I proposed legislation to get this process started in California a few years ago. A bill, AB 1717, sponsored by then-Assembly Speaker Robert Hertzberg (D-Van Nuys), became law in 2000, calling for a feasibility study that could lead to a “gun fingerprinting” requirement. A similar proposal went nowhere in Congress, and the California law, mild as it was, has been ignored.

Until a feasibility study is completed, no manufacturer could be required to submit gun “fingerprints” to the state Department of Justice. The study was due Jan. 1 but has yet to see the light of day despite testimony from myself and others, including computer experts, police chiefs and the FBI, all of whom endorsed the workability of the proposal. Citizens ought to be asking Atty. Gen. Bill Lockyer what happened to the study.

The sniper attacks in Maryland and Virginia aside, in California alone in 1998 there were 1,315 handgun homicides, about four a day. These handgun homicides constituted more than 60% of all homicides in the state, up from 53% in 1989.

Most Californians want to extend federal background checks to gun shows, would require trigger locks and would ban the sale of guns on the Internet, according to polls.

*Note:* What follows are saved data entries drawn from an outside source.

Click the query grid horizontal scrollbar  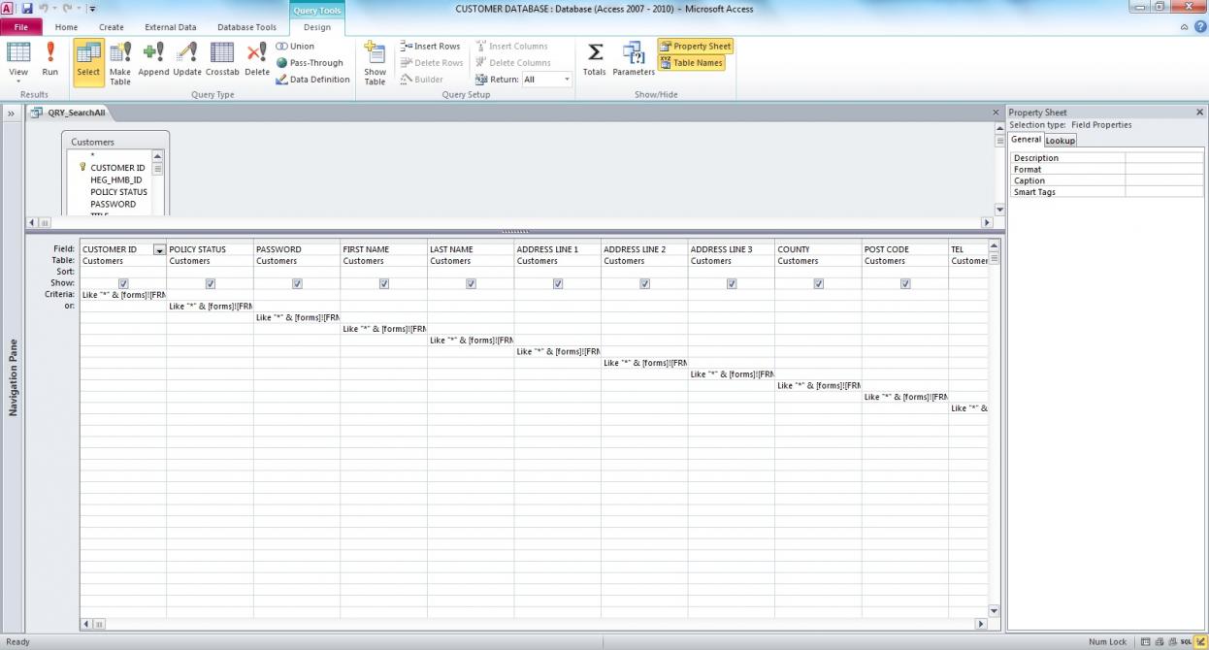tap(534, 624)
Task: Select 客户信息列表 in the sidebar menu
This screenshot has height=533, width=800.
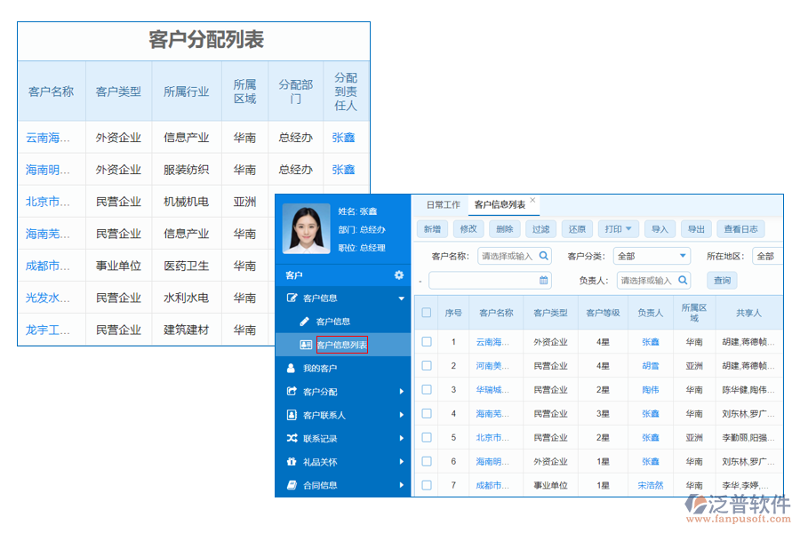Action: tap(344, 344)
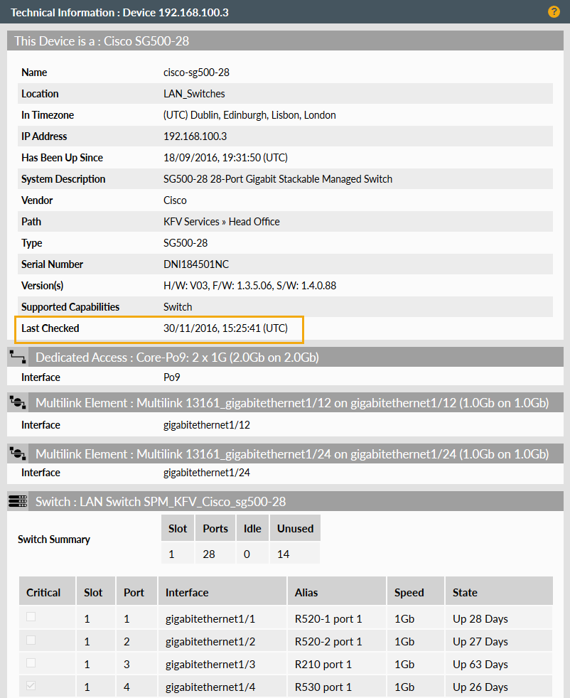Click the Multilink 13161 section icon

(x=18, y=402)

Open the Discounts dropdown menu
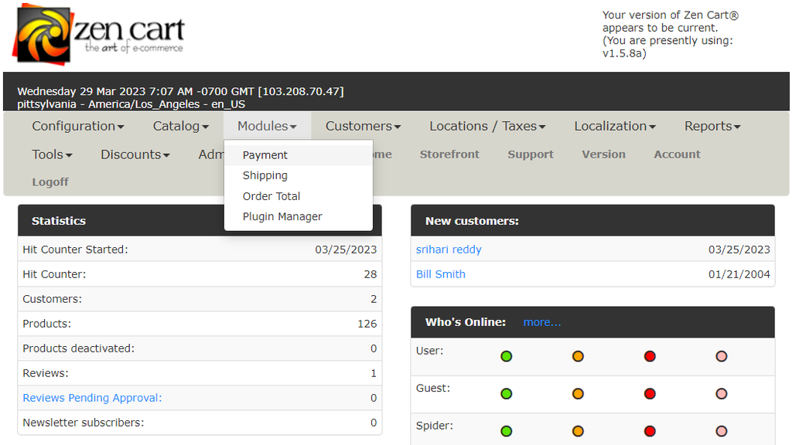click(135, 155)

Ballistic identification of handguns would significantly reduce violence in our society. Even if it were law only in California, a properly worded provision could require out-of-state sales of guns to California residents to be reported to the state. Buyers who purchased guns outside the state would provide barrel markings to law enforcement agencies within five days of purchase. A handgun fingerprinting law also would deter the use of “straw purchasers” who buy guns for ineligible people, such as convicted felons.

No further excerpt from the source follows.